Sierra Leone LGBTI Resources

(See Below for Case Law, Evidence of Public Attitudes, NGOs that Assist or Advocate on LGBTI issues, and Country of Origin LGBTI Specialists) 


The Offences Against the Person Act 1861 is still intact in Sierra Leone. Section 61 criminalizes ‘buggery and bestiality with a penalty of life imprisonment.’ However, sex acts between women have not been criminalized.

The criminalization of homosexuality violates the 1991 Constitution, which ensures the human rights of its citizens, as long as they do not threaten public interest, in Article 15:

‘Whereas every person in Sierra Leone is entitled to the fundamental human rights and freedoms of the individual, that is to say, has the right, whatever his race, tribe, place of origin, political opinion, color, creed or sex, but subject to respect for the rights and freedoms of others and for the public interest, to each and all of the following –

a.Life, liberty, security of person, the enjoyment of property, and the protection of law; 

b.Freedom of conscience, of expression and of assembly and association; 

c.Respect for private and family life, and 

d.Protection from deprivation of property without compensation;

The subsequent provisions of this Chapter shall have effect for the purpose of affording protection to the aforesaid rights and freedoms, subject to such limitations of that protection as are contained in those provisions, being limitations designed to ensure that the enjoyment of the said rights and freedoms by any individual does not prejudice the rights and freedoms of others, or the public interest.’


No published cases have been found. Would be grateful if users of this website would be able to refer us to any that they know of which involved LGBTI cases from Sierra Leone. 


Homosexuality is taboo in Sierra Leone. The LGBTI community faces violence, harassment, and discrimination. They remain fearful and underground. Life for Men Who Have Sex With Men reports that those who are upper class are more accepted, while others are ridiculed and marginalized. 

It is more likely that communities will discriminate against individuals rather than enforce the laws that criminalize homosexuality. Lesbians risk being the victims of ‘planned rapes’ as the community attempts to correct their sexual orientation. The LGBTI community also faces discrimination in employment, education, and housing.  Homosexuals can lose their leases if their sexual orientation is discovered. As a result the LGBTI community tries to remain hidden (US Human Rights Report 2010).  The secrecy surrounding sexual orientation results in a higher risk for contracting STIs and AIDS. It was reported by the Dignity Association that there was extremely limited knowledge about diseases within the LGBTI community, where only one third of gay men had basic knowledge about HIV/AIDS, and many were unaware of how to use a condom. Members of the LGBTI community who do know about disease transmission, often avoid STI testing for fear that the doctors will break their confidentiality

Public promoters of LGBT rights in Sierra Leone are at an even higher risk of discrimination and violence. Fanny Ann Eddy founded the Sierra Leone Lesbian and Gay Association in 2002. She was brutally murdered in the organization’s offices in 2004. It was generally believed that she was killed due to her outspokenness about gay issues. Ms. Eddy spoke at the UN Human Rights Commission in Geneva and lamented the latent homophobia in her country: ‘Homophobic attacks go unpunished by authorities, further encouraging their discriminatory and violent treatment of LGBT people.’ George Freeman is an activist who promoted LGBTI rights on a radio show and challenged the government to protect the LGBT community. In the aftermath of his remarks he was kicked out of his family house and has been homeless. 

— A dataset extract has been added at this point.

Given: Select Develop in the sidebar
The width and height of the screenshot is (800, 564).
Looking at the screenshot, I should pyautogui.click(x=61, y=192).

There has been outrage in Sierra Leone since the British and US governments have threatened to stop funding any country that continues to criminalize homosexuality. In response, anti-gay groups have promised bi-weekly protests against the attempts to force local governments to recognize LGBTI rights. 1,000 protesters gathered in Freetown in early January 2012 to protest the ‘alien’ and ‘immoral’ practices of homosexuals. The protest was organized by the Inveterate International Islamic Revitalists.   The local and African churches have denounced homosexuality as an abomination.  The government run Sierra News wrote in 2003, ‘[h]omosexuals should not be rewarded with leadership and their perverse lifestyles endorsed.’ Since that time, homophobic trends have only grown. 

However, Dr. Barbara E. Harrell-Bond, who did fieldwork over the period 1967-1973 found in the rural areas people who she terms ‘transvestites’ were regarded as having spiritual powers and served in the upper echelons of the Bundu Society, a ‘secret’ society responsible for initiating girls into womanhood (personal communication). This suggest that the rural society of Sierra Leone may be more tolerant than the cities where the research for the reports cited above has been conducted. 


No NGOs have been found that specifically deal with the issues facing the LGBTI community. 


We have no specialist on LGBTI for Sierra Leone, but would welcome suggestions.